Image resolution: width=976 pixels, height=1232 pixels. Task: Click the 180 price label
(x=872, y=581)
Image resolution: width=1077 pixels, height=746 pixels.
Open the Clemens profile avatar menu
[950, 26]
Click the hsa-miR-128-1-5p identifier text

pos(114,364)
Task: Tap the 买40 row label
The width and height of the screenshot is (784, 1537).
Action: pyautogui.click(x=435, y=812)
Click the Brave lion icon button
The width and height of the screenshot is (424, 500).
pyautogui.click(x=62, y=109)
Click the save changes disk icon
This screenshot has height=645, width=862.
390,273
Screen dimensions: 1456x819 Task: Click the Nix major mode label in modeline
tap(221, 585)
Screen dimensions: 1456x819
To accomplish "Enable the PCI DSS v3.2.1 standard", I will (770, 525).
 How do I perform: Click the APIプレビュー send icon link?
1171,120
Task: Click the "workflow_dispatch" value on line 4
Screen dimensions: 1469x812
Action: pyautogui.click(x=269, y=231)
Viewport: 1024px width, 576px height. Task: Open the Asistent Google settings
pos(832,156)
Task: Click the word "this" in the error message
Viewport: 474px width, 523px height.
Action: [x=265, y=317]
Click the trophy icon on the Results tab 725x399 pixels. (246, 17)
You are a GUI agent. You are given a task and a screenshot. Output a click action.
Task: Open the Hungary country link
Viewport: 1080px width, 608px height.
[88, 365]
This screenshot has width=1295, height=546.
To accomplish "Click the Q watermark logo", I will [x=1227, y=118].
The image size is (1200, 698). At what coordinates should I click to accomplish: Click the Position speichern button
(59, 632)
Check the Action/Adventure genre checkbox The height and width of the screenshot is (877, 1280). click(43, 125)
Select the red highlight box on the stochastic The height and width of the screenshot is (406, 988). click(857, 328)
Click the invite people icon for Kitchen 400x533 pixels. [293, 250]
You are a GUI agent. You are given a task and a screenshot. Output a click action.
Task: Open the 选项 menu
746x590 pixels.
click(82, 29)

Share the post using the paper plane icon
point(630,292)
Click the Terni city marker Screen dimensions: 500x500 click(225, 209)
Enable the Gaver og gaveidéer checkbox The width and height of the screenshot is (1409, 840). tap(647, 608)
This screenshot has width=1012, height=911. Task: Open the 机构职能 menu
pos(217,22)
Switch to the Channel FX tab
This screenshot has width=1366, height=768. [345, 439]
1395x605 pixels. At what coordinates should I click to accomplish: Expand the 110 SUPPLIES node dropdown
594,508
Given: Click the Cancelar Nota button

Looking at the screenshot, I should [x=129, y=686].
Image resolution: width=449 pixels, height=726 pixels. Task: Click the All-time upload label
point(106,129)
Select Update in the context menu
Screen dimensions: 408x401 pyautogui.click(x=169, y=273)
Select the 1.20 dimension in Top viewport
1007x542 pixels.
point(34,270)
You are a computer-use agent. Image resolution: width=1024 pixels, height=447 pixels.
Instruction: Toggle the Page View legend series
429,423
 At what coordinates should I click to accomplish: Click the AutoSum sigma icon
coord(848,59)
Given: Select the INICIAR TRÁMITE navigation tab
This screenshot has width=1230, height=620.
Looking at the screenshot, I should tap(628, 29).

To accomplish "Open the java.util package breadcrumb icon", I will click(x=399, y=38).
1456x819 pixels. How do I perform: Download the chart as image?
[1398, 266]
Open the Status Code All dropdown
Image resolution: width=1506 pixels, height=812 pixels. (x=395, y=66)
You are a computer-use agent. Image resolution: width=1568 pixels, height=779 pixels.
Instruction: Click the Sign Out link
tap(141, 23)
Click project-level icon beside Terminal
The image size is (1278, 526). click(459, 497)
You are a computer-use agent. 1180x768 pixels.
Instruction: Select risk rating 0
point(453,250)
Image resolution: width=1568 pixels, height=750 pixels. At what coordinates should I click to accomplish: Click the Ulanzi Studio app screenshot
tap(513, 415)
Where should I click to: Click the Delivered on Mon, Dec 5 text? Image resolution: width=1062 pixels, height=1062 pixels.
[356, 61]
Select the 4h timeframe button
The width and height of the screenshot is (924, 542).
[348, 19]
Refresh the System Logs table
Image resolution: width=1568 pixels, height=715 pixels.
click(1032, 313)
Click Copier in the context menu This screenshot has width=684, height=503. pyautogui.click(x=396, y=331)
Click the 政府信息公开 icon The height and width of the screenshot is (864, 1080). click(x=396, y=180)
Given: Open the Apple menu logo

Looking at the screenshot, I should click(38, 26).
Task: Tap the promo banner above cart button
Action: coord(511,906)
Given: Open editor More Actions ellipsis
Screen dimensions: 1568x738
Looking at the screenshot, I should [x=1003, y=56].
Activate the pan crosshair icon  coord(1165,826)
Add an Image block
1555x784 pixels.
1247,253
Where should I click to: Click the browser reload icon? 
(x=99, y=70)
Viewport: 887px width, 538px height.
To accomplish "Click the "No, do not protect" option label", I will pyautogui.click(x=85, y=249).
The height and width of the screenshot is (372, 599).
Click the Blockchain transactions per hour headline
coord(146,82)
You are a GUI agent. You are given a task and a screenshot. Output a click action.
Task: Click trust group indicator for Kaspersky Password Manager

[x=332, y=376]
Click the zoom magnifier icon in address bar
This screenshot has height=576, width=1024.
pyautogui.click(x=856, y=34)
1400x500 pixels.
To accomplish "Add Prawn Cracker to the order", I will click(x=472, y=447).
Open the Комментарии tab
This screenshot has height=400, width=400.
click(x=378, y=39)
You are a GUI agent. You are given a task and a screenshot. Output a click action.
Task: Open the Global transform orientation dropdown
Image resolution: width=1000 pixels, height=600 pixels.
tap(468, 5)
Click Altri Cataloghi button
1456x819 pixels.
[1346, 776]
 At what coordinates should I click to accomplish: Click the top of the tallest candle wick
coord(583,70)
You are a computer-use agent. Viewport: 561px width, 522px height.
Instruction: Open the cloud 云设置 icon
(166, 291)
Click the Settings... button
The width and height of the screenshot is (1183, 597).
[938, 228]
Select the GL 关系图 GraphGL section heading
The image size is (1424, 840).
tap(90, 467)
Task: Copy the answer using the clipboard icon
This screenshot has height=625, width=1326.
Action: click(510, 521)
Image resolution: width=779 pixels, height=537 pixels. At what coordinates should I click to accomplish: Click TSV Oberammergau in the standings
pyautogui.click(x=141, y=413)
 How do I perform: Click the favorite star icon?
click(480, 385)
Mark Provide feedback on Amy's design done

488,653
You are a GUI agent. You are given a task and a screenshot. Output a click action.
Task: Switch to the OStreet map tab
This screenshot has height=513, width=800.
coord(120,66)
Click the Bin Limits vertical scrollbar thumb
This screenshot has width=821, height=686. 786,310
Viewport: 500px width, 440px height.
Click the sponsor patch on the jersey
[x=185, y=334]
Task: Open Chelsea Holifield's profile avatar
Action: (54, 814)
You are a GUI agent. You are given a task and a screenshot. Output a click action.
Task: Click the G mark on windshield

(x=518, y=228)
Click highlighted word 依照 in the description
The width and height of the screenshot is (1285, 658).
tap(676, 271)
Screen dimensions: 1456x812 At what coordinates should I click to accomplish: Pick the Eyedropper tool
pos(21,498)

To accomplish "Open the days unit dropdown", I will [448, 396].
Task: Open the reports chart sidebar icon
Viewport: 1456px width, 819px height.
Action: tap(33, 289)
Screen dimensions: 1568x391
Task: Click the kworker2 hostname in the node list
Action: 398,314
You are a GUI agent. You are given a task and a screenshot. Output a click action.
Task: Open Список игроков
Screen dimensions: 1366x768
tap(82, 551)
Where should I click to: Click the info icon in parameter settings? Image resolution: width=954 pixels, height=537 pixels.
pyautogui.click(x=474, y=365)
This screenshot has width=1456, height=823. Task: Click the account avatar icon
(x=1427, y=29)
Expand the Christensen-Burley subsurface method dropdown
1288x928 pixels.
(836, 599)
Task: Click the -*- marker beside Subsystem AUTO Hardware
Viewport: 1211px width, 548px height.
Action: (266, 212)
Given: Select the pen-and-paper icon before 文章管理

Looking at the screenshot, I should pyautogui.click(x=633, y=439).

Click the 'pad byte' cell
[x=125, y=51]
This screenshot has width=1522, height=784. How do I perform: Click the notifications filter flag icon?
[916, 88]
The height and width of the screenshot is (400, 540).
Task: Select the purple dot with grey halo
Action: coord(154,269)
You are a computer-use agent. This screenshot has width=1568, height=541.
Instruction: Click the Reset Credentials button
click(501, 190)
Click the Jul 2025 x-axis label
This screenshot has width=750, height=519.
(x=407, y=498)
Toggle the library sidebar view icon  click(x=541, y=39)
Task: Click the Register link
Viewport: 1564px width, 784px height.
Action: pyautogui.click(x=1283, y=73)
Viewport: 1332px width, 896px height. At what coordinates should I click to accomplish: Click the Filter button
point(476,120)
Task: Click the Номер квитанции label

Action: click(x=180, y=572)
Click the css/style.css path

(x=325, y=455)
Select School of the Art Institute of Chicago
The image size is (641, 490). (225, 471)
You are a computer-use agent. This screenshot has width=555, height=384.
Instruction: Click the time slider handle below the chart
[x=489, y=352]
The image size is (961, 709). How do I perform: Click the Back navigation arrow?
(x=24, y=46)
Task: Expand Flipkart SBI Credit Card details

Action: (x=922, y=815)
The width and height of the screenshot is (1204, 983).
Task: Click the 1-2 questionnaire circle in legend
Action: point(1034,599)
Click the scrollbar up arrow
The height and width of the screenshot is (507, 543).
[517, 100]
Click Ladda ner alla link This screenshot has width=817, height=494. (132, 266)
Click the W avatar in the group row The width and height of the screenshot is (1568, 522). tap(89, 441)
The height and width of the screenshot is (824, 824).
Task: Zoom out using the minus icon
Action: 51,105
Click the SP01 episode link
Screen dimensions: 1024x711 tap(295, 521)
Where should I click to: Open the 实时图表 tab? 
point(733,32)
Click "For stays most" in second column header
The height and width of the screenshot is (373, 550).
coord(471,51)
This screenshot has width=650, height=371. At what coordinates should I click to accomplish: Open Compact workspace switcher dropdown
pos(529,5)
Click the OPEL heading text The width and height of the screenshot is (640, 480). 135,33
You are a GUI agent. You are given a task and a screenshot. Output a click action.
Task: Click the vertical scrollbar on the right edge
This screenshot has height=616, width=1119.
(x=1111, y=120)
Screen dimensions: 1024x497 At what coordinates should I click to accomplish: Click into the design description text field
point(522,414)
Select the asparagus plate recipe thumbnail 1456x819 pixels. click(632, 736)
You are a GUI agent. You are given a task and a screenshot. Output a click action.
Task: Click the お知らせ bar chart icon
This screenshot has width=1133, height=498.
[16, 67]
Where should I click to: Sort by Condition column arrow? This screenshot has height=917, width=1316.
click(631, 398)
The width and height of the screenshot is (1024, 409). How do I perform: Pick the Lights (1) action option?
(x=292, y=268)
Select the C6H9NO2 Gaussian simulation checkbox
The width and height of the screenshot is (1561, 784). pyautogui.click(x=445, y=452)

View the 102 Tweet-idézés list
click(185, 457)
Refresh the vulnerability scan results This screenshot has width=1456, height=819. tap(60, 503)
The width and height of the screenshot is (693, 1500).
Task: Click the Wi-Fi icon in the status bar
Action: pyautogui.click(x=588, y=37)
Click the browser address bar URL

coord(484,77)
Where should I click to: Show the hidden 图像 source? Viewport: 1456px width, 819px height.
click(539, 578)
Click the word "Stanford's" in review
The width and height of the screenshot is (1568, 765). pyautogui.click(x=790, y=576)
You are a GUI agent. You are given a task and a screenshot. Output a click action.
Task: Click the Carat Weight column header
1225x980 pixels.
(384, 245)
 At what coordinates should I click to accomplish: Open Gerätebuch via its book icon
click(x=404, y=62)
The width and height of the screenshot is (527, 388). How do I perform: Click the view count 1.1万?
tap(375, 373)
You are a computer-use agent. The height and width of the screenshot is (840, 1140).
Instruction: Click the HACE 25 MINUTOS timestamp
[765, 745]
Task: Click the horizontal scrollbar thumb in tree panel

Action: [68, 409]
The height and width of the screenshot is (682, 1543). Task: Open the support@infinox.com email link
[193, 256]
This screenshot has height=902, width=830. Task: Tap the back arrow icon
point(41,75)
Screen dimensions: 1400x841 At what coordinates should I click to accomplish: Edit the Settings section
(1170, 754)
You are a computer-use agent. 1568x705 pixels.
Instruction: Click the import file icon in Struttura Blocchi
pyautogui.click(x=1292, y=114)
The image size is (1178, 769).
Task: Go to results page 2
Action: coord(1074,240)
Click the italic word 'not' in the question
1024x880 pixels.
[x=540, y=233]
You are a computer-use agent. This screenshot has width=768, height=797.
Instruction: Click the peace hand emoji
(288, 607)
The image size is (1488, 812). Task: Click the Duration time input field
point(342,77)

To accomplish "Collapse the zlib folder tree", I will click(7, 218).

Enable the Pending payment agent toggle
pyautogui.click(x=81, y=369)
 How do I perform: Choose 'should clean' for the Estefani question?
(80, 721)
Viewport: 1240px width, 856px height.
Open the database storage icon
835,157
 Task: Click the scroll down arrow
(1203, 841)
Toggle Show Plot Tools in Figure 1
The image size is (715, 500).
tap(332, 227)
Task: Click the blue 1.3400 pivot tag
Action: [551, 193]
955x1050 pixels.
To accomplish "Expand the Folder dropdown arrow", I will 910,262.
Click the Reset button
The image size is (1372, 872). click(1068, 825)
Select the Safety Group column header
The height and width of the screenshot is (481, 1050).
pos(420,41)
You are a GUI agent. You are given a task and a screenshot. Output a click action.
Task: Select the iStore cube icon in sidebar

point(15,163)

■ ■ ■ ■

### Written instruction
Copy the stretch of the listing from its start through the line containing "pos(114,364)", and substitute "profile picture" for "avatar" while keeping everything else the same. Give only those lines.

### Solution to the problem
Image resolution: width=976 pixels, height=1232 pixels. Task: Click the 180 price label
(x=872, y=581)
Image resolution: width=1077 pixels, height=746 pixels.
Open the Clemens profile profile picture menu
[950, 26]
Click the hsa-miR-128-1-5p identifier text

pos(114,364)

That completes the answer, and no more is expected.